▸ Exercise directions: The whole listing that follows, pictures excepted, should be printed again exactly as given.

───── Provided data ─────

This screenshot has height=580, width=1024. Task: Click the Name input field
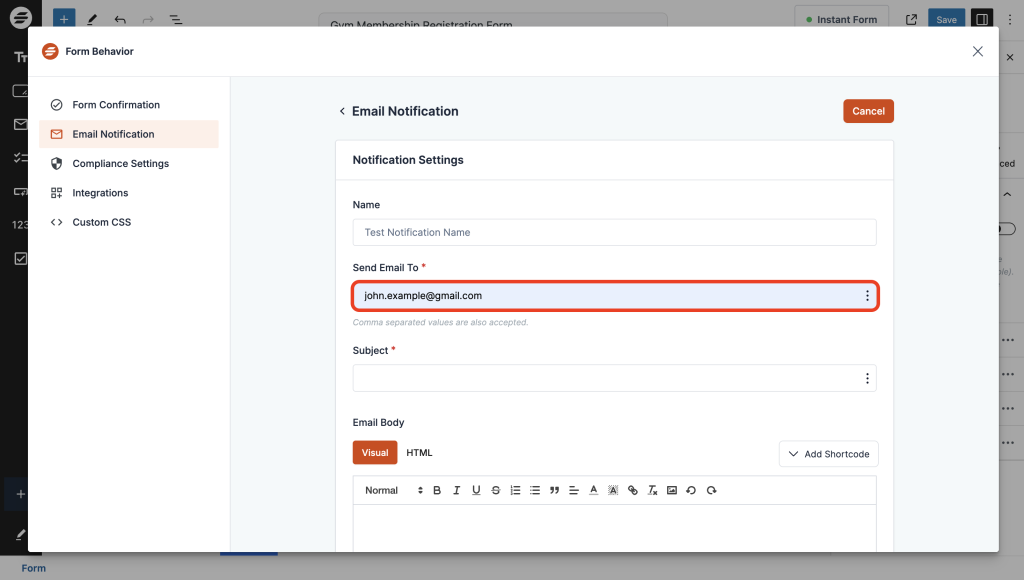point(614,232)
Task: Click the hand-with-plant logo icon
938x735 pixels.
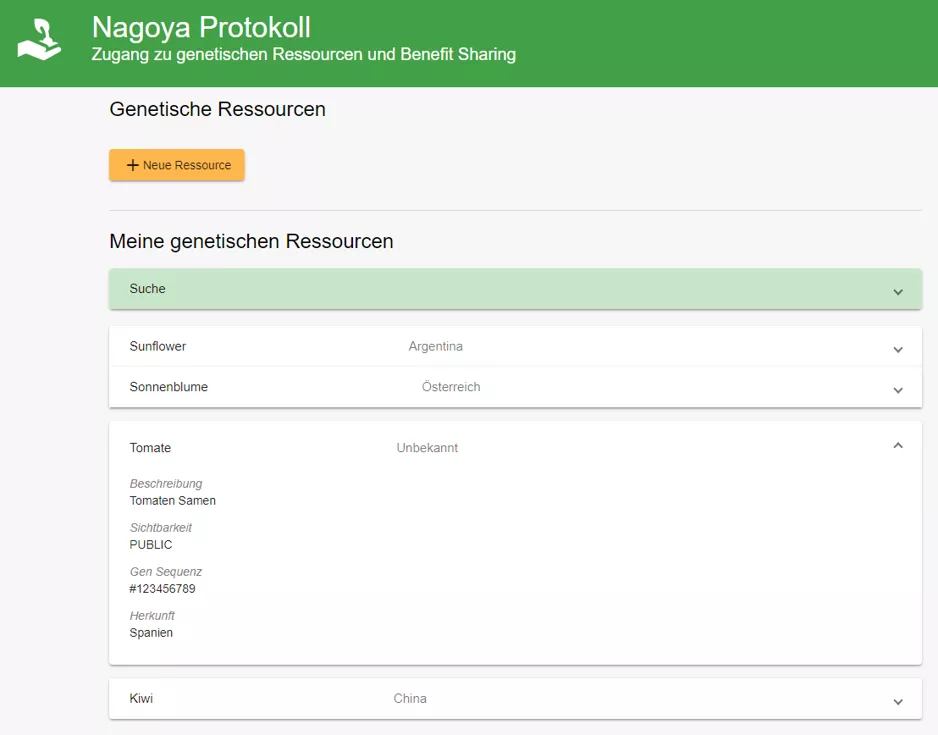Action: coord(40,39)
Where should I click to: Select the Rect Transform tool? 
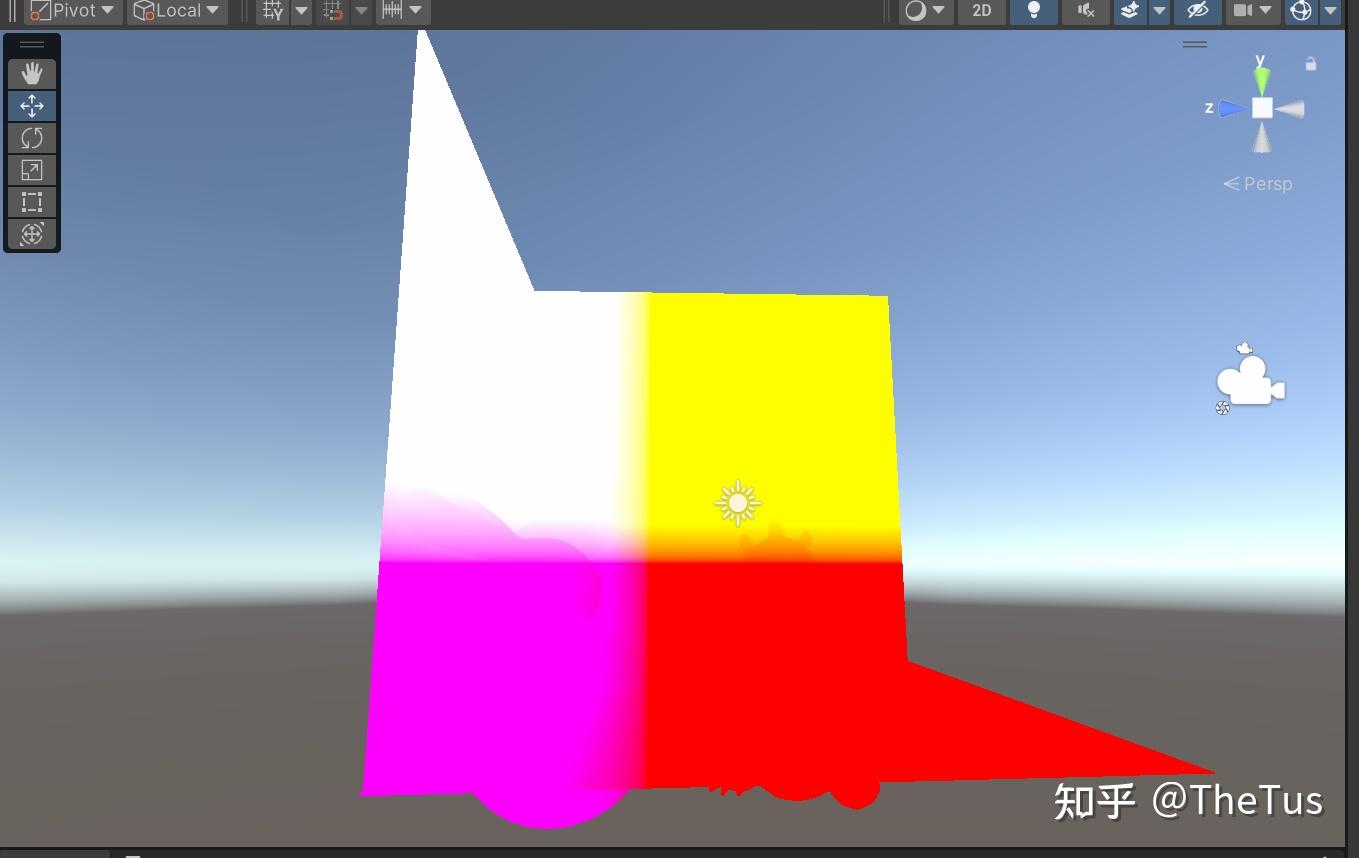coord(32,202)
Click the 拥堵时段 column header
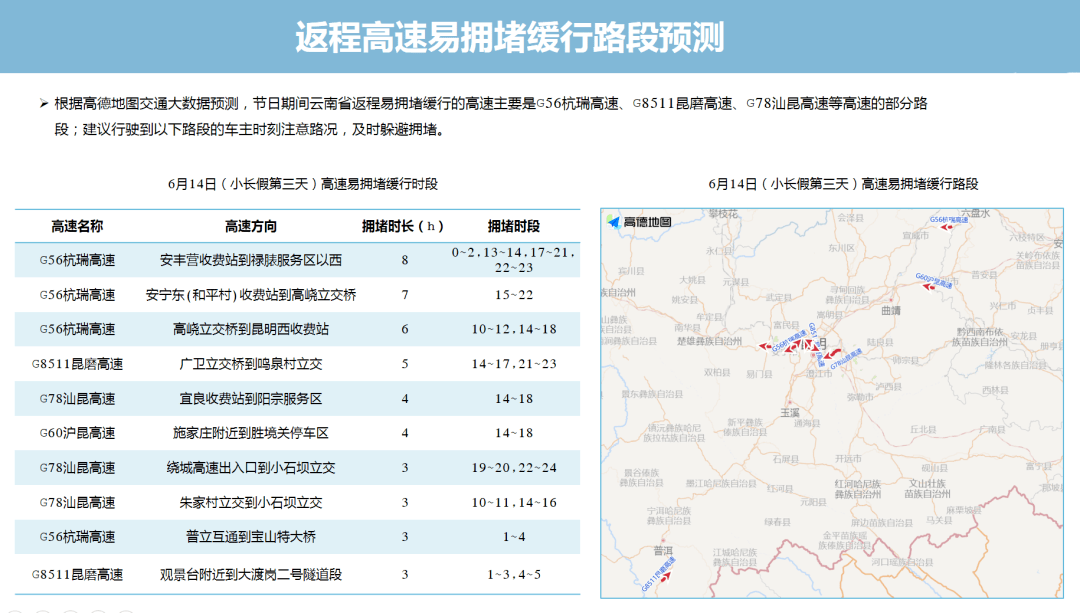This screenshot has width=1080, height=613. [x=514, y=226]
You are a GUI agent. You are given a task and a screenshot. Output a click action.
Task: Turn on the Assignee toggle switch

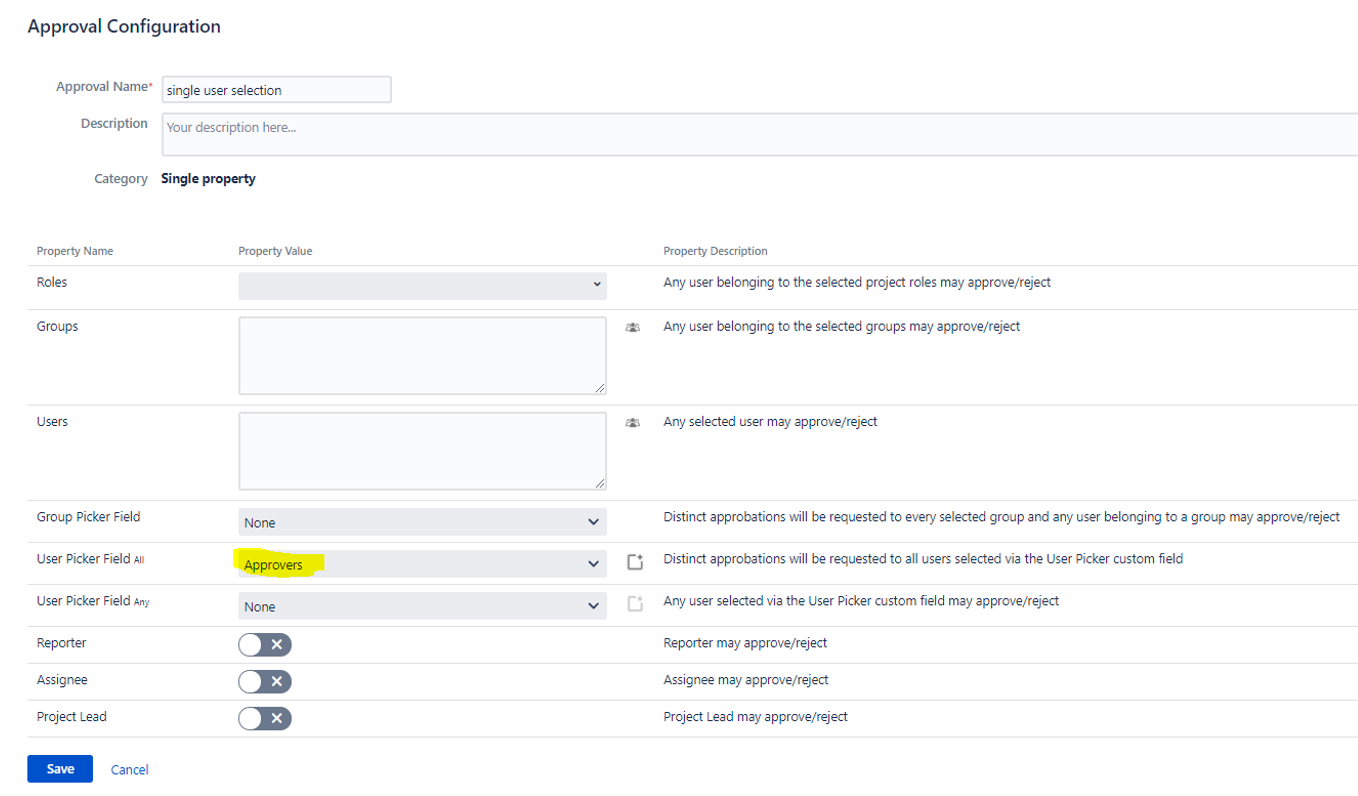(x=265, y=681)
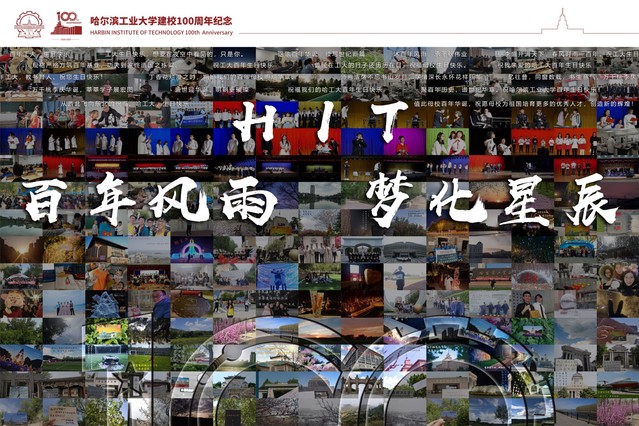The image size is (639, 426).
Task: Open the star sculpture photo thumbnail
Action: click(128, 385)
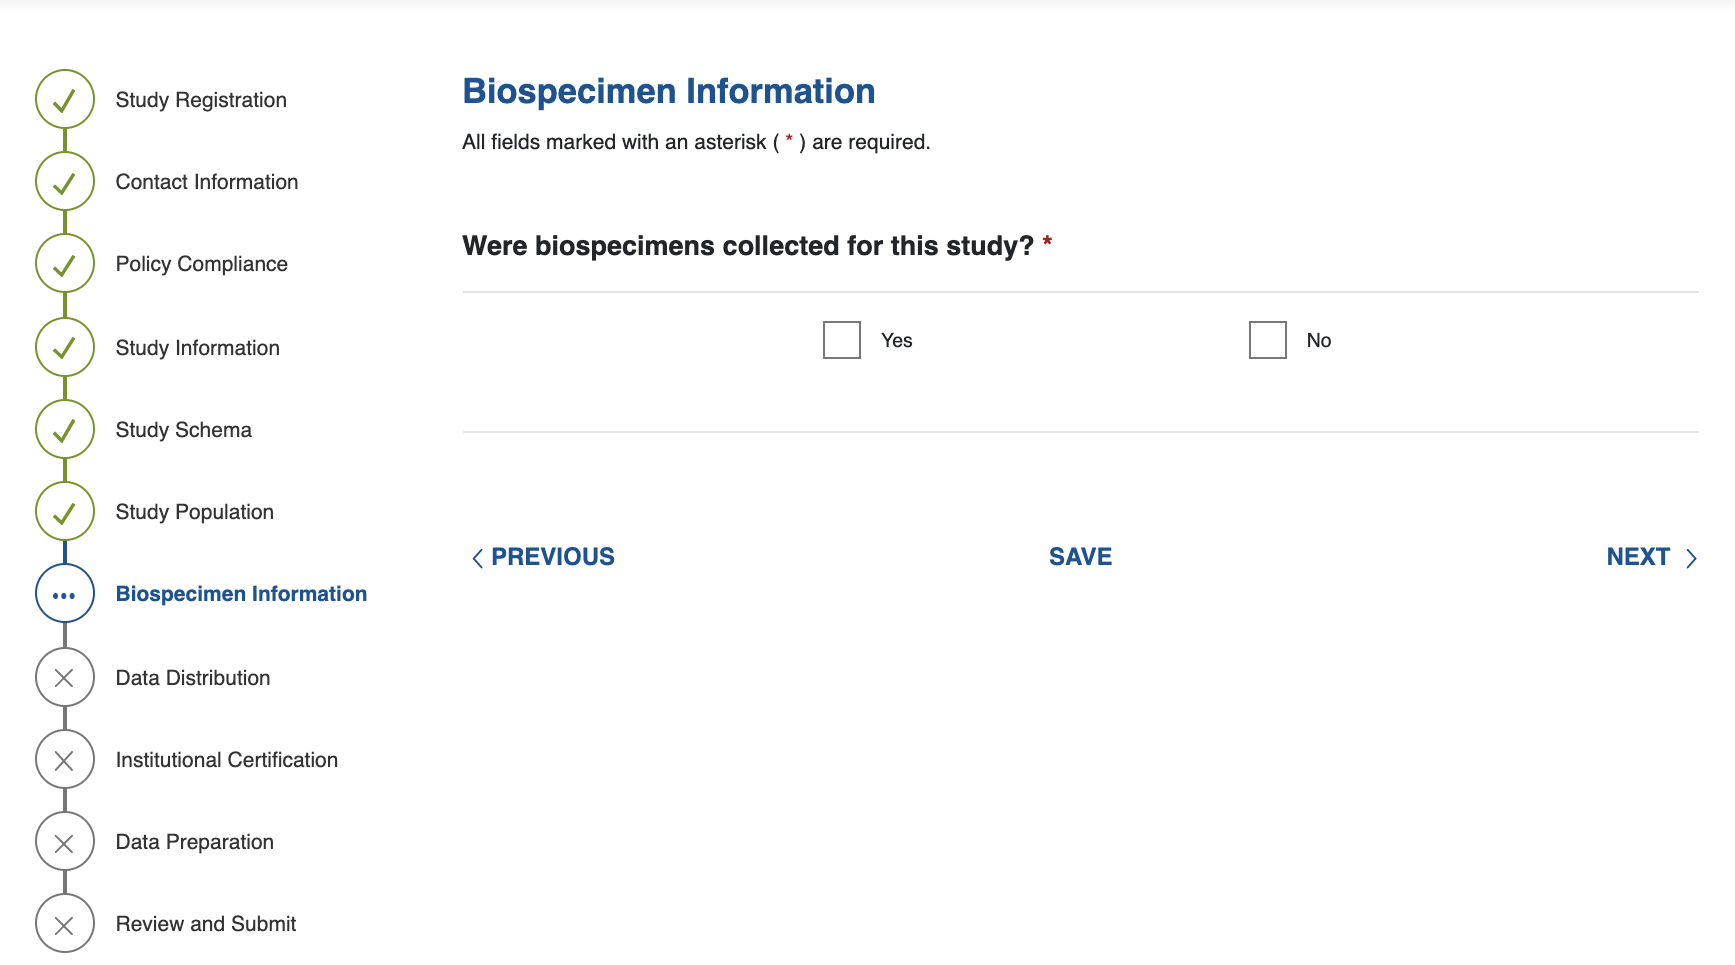
Task: Go to the Study Population step
Action: click(194, 512)
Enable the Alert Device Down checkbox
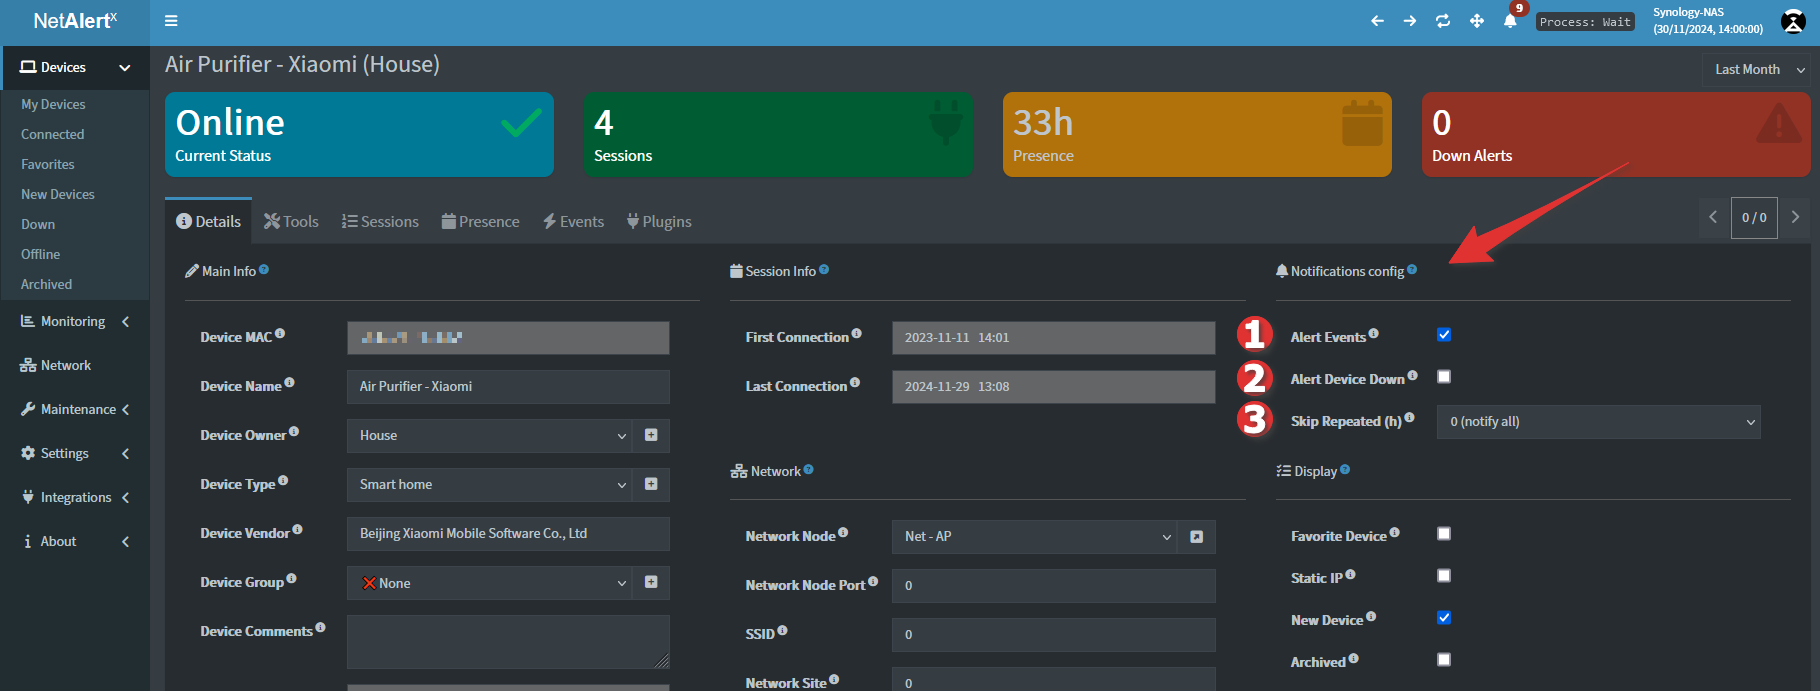Viewport: 1820px width, 691px height. 1444,377
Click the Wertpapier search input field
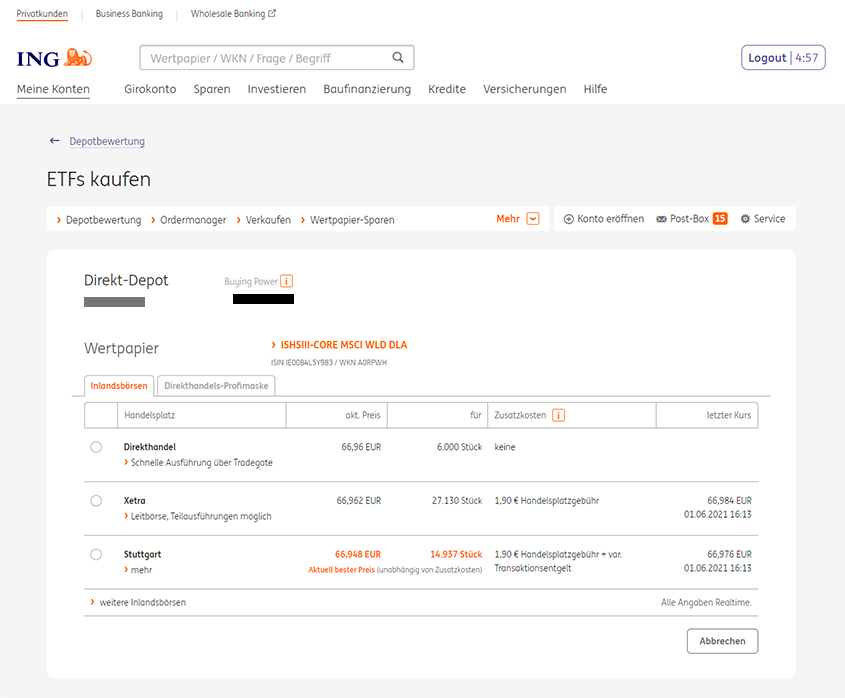 264,58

─────

▸ Answer:
This screenshot has height=580, width=1024. Task: Click the Name input field
point(614,232)
Task: Click the hand-with-plant logo icon
938x735 pixels.
Action: coord(40,39)
Where should I click to: Select the Rect Transform tool? 
coord(32,202)
Click the 拥堵时段 column header
This screenshot has width=1080, height=613. [x=514, y=226]
You are a GUI agent. You are given a task and a screenshot. Output a click action.
Task: Turn on the Assignee toggle switch

(x=265, y=681)
The image size is (639, 426).
Task: Open the star sculpture photo thumbnail
Action: click(128, 385)
Task: Go to the Study Population step
Action: click(194, 512)
Enable the Alert Device Down checkbox
Viewport: 1820px width, 691px height. 1444,377
Click the Wertpapier search input field
 264,58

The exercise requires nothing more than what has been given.